Task. Write out the rows below exactly as they appear, starting with the line containing "Identify the location of product-code: 15552102." and ending with the line containing "In order to".

==== Records to use ====

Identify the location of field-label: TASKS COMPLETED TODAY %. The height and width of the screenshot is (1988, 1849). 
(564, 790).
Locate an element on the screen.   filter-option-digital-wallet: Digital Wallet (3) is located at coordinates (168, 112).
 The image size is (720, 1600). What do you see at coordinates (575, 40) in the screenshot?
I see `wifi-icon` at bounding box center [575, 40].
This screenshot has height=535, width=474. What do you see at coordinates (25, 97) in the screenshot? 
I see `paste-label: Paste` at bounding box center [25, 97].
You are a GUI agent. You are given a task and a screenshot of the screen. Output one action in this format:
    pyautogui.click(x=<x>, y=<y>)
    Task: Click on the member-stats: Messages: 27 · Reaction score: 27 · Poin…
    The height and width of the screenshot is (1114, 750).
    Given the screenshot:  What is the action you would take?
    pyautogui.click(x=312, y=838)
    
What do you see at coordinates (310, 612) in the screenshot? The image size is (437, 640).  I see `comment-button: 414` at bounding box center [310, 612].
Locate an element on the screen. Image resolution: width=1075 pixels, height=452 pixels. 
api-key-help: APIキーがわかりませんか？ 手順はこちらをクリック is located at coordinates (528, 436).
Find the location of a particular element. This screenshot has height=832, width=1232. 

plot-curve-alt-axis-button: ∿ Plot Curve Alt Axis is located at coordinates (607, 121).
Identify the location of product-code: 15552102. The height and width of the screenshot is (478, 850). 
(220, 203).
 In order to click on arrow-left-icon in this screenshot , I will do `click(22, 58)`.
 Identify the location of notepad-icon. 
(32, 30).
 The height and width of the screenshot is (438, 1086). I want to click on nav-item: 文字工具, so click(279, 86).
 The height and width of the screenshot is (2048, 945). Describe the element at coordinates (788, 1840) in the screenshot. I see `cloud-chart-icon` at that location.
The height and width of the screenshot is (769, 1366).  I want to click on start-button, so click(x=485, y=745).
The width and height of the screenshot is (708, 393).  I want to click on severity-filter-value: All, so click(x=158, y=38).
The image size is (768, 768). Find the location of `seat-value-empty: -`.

====

Expected output.
Identify the location of product-code: 15552102. The height and width of the screenshot is (478, 850). 
(220, 203).
 In order to click on arrow-left-icon in this screenshot , I will do `click(22, 58)`.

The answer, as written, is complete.